_Description of the task_. Please give back only the lines below from the one containing "Task: Toggle 正交 ortho mode in status bar" to the one containing "Task: Click the lock", each repeated word for word, both ends included.
-------- Data shown
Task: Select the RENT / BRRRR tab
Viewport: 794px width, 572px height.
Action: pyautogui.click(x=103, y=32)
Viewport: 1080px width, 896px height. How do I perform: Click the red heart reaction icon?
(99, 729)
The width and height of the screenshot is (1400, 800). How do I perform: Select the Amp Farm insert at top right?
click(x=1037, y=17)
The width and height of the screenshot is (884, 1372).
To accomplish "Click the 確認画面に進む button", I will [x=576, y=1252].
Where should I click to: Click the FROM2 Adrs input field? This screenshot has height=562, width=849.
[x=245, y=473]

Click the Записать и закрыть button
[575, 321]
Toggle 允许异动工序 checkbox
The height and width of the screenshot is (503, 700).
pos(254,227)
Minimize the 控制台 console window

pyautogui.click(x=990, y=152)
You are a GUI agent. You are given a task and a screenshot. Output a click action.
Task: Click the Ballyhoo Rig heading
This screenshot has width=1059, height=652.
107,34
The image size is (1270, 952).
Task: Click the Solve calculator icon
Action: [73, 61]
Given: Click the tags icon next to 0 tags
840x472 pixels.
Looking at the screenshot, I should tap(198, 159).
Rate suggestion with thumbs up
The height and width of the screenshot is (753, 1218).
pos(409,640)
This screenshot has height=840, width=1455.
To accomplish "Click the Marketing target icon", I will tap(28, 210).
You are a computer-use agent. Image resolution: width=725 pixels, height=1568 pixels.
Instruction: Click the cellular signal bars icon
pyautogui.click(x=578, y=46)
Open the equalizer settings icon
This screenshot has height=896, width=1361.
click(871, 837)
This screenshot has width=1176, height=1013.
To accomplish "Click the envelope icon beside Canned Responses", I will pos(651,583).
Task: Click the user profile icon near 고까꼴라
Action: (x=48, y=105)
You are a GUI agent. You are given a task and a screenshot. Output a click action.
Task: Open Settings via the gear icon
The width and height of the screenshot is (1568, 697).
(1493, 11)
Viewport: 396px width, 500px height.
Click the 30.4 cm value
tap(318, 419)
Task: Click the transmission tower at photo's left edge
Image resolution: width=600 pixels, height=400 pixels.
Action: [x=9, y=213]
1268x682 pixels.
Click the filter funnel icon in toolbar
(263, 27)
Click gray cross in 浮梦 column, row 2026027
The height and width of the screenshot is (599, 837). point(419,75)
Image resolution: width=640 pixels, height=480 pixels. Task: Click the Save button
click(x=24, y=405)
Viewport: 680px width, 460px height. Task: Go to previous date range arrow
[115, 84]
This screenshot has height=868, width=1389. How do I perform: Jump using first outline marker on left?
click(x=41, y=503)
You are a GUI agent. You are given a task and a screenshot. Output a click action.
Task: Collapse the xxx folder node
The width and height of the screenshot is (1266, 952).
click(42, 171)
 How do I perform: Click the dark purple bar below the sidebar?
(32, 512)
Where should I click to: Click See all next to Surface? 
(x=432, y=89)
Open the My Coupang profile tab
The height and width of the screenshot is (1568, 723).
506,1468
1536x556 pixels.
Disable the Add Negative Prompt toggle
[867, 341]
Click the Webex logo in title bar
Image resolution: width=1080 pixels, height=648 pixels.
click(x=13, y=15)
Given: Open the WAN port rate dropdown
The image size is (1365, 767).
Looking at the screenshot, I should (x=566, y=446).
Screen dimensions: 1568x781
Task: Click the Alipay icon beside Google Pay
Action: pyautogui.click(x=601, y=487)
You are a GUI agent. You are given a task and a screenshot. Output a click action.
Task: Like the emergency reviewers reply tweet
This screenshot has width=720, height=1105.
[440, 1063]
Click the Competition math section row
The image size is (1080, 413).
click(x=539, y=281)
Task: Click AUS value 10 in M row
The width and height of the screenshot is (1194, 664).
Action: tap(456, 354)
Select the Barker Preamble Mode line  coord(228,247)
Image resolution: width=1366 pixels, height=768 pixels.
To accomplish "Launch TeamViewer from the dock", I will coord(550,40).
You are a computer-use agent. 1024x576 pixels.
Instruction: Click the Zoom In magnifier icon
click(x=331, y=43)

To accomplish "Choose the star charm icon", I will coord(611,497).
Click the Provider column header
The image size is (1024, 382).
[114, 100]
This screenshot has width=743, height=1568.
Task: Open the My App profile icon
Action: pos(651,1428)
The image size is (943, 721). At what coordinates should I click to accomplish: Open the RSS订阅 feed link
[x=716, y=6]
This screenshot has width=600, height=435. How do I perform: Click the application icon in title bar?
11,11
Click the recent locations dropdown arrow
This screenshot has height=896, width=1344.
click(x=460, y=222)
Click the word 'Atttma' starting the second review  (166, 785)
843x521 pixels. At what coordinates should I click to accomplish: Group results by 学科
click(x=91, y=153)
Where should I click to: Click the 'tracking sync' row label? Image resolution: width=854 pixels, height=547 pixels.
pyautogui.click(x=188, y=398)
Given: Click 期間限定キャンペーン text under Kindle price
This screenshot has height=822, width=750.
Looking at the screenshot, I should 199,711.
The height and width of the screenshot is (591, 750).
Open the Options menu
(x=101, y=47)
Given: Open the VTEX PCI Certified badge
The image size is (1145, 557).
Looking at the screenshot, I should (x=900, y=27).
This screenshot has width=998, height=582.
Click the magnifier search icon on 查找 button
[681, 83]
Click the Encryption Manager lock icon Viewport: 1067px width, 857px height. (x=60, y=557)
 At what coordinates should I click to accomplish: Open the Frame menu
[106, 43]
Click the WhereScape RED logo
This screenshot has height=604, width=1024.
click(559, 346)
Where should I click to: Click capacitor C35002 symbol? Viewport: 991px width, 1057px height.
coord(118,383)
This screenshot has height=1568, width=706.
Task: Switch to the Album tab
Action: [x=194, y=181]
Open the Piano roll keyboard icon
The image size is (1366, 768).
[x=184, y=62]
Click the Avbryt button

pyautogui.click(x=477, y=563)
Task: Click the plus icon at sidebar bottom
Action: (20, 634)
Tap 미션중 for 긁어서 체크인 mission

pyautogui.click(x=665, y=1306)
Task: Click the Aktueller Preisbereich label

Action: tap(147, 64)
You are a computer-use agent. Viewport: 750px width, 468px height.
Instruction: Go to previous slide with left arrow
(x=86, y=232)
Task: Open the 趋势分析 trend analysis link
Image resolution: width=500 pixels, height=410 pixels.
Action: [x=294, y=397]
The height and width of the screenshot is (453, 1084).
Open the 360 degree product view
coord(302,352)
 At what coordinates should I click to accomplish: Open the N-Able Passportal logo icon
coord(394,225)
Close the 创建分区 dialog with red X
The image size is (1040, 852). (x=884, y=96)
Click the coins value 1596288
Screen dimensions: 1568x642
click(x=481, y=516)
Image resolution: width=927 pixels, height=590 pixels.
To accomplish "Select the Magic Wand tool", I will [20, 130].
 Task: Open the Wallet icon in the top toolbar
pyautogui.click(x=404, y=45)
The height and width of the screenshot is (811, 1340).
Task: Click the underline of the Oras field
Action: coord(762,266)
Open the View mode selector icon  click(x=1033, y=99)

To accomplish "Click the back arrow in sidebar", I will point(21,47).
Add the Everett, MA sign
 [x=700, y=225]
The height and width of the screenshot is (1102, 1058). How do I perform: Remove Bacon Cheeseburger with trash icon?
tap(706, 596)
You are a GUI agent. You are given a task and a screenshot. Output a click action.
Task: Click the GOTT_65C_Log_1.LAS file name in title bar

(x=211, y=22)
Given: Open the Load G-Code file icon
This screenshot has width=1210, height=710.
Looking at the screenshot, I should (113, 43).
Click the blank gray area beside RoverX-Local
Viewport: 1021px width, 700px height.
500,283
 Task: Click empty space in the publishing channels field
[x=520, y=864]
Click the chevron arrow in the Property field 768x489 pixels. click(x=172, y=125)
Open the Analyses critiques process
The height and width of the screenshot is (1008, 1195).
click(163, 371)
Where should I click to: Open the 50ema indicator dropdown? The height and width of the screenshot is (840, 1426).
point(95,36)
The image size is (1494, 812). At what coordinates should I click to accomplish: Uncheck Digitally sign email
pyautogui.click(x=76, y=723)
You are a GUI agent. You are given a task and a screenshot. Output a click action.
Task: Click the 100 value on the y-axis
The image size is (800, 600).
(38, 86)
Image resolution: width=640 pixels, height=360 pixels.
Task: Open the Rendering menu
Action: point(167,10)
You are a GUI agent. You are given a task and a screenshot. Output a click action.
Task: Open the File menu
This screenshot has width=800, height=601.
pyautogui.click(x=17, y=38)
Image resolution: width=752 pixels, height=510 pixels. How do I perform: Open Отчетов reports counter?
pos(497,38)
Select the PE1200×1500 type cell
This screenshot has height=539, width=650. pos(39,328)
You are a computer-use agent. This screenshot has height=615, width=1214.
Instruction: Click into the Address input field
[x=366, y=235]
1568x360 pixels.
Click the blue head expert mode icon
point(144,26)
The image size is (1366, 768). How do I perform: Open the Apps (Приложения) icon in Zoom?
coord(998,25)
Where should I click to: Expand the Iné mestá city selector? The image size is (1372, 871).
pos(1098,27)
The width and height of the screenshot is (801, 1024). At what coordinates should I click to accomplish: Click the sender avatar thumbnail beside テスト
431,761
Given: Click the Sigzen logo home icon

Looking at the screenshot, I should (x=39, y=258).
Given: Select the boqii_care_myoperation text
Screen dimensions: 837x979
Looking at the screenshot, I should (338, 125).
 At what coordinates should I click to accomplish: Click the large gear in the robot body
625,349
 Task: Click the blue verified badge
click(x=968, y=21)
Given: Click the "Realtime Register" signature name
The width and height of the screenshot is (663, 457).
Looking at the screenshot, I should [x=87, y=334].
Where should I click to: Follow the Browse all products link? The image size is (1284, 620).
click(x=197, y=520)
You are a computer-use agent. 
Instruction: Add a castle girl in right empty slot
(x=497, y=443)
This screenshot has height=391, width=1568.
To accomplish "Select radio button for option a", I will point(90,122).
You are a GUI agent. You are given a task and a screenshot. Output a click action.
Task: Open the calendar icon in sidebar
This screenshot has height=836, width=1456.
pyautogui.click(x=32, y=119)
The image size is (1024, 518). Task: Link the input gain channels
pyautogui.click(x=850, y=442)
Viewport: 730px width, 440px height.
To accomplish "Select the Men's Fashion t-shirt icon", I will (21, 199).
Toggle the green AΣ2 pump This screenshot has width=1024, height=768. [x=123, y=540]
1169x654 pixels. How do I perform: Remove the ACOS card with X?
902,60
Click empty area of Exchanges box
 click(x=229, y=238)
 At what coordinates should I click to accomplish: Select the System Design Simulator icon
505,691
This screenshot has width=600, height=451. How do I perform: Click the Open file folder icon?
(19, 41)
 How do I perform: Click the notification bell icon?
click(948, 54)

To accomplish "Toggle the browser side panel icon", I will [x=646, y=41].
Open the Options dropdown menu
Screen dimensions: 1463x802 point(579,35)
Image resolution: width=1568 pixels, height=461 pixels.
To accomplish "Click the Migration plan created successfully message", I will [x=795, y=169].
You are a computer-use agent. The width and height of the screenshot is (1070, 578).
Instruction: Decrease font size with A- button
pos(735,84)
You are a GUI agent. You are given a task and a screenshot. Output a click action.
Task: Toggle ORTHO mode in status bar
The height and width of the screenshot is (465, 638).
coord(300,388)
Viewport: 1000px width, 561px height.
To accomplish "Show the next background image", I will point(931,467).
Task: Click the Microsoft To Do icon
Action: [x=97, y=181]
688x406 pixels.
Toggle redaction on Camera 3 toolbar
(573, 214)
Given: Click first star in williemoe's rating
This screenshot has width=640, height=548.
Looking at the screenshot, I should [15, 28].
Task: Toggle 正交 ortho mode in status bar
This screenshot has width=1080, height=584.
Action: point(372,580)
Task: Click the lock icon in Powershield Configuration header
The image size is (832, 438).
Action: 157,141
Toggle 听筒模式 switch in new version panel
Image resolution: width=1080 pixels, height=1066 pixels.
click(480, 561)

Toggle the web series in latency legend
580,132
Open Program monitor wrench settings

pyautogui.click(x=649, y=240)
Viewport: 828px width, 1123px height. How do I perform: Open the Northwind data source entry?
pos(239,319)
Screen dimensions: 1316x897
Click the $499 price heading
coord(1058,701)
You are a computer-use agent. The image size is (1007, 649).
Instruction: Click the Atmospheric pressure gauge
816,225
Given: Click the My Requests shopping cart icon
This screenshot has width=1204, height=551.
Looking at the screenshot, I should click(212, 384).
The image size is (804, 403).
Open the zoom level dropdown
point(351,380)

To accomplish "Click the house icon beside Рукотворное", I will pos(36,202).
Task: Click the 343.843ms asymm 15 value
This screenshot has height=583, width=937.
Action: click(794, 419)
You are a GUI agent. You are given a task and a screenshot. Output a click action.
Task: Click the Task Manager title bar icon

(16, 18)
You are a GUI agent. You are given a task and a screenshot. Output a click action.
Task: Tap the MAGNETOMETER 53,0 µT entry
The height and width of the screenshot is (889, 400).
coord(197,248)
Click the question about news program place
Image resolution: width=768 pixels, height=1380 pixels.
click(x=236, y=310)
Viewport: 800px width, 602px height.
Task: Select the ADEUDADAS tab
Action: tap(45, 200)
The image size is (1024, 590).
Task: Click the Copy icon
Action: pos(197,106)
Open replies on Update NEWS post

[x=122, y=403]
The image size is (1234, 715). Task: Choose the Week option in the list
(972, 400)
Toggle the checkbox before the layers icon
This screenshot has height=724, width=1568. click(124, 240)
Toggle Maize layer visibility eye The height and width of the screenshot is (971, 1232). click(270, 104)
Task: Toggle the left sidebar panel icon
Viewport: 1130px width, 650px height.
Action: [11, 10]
----------------
_Task response_.
Task: Toggle 正交 ortho mode in status bar
This screenshot has width=1080, height=584.
Action: point(372,580)
Task: Click the lock icon in Powershield Configuration header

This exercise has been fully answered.